Now you might be thinking, 'why do I even bother', I honestly don't know what makes me want to go to him every night, driving for up to 2 hours looking for him but I do, and I can't seem to not let my self go.

I was already dressed, I was pale, my body's gone much flatter, and the bags under my eyes were ridiculous. I looked like shit. No lie about it. I got in the car rubbed my eyes before beginning to drive to the main club he called from.

*1 1/2 hours later*

I walked inside and smiled at the bartender sadly as he gave a smile back, he looked nervous ? I wasn't sure till I looked around and found shadow. On the couch. With a blonde female. She was giving him a lap dance and occasionally kissed his lips, he kissed back with a drink in his hand and rolled up blunt sitting in an ash tray.

I stopped and stared, hoping he'd notice my presence. Did he not appreciate what I've been doing for him? I've been paying his apartment bills, lost my whole self for him, drifted apart from my friends just for him! And yet I never understood why he was hurting so much If Jessie wasn't his ?

I'd understand that it was all a lie. But it's been 2 months. Surely the pain should have eased. I guess not. I realized that I was still staring but I felt different. My eyes pierced into shadows eyes. I was angry. But I remained quiet. No sound came from my mouth. I stared.

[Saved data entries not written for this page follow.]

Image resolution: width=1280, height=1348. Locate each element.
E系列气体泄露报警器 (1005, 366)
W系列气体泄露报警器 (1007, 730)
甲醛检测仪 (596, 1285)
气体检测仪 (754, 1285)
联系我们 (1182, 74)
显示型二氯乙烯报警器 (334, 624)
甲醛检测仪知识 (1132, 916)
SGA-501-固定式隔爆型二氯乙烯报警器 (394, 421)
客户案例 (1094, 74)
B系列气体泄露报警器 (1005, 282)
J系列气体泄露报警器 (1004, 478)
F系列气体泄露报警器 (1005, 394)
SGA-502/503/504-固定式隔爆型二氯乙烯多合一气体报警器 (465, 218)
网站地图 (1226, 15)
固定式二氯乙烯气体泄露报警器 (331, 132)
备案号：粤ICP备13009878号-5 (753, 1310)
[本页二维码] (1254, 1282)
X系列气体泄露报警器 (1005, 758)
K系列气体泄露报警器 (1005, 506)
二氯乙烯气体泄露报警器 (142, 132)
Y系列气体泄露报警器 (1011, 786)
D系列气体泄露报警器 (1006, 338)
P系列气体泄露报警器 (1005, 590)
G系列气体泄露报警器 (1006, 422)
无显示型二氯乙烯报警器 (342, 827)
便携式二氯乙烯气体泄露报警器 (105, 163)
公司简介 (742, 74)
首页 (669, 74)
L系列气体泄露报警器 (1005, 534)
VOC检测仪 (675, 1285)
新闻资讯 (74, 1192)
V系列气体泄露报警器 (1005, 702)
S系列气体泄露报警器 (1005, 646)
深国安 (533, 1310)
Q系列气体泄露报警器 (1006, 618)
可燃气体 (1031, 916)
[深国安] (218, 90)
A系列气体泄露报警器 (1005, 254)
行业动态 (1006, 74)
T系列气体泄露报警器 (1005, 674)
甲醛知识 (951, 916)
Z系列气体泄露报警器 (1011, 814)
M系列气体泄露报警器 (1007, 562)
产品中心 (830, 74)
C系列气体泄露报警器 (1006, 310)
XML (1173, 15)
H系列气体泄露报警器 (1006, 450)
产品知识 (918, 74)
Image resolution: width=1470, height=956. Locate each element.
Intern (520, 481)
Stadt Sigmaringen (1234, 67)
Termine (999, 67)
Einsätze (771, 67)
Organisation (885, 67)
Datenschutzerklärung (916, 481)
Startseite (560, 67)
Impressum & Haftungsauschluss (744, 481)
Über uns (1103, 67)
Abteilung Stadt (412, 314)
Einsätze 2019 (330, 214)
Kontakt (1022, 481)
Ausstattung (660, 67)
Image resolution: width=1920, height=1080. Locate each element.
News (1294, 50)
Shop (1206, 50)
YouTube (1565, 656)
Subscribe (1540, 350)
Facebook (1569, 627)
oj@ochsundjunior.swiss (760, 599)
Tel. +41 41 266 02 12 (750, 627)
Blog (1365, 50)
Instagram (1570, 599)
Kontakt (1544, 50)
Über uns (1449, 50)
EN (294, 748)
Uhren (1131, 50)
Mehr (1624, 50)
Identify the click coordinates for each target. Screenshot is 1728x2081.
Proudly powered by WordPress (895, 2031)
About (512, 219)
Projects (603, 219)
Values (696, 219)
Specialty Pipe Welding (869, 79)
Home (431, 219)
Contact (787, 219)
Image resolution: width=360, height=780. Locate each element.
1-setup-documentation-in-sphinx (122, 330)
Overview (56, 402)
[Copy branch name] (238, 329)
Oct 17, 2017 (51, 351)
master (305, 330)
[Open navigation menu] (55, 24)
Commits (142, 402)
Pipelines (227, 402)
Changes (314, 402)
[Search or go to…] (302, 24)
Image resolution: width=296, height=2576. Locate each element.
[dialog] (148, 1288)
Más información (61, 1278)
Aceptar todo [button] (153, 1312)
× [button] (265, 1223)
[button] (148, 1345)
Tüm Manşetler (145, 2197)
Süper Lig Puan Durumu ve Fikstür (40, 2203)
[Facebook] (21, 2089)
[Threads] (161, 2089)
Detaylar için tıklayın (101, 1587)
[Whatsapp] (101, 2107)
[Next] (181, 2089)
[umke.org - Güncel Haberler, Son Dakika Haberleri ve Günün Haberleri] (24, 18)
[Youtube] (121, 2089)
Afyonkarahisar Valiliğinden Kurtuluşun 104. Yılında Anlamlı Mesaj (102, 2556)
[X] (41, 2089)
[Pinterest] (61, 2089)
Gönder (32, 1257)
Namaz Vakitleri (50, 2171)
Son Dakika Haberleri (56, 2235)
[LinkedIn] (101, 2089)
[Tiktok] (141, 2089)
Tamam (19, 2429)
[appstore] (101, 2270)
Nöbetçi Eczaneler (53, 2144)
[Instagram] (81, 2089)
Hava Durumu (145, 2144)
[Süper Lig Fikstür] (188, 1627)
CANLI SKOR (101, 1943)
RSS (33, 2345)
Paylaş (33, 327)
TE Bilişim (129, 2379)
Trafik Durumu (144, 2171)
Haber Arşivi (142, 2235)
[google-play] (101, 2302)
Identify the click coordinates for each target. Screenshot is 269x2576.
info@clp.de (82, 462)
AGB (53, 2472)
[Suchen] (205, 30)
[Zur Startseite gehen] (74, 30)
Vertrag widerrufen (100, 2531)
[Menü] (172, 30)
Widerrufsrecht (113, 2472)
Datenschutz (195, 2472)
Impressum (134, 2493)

Her lips were on his and he was staring at me. Not stopping his actions at all. I blinked and turned around. I walked out the club and sat on the small chairs at the front trying to regain my consciousness. He didn't run after me or anything. It was like nothing seemed to have ever happened between us.

How do men do that ? They get into a relationship but cheat? What is it that we women don't give? What are we doing wrong? At least be single when you want to get in with another female, for less drama and no bad reputations. Is cheating the new "cool thing", the new top 5 things to do world wide. Why do men treat us like the pain they give us when they cheat is like a feather? Do they not feel any guilt ? Any sadness ? Why is it that us women get more effected when a man cheats. How we're supposed to act like it's all Gucci ? I'm not saying that women don't cheat but it's my situation now when I'm being cheated on so I guess I have a reason to rant ab the male species cheating.

I didn't know what to do. I look up at wondering if the decision I was ab to make would be the right thing.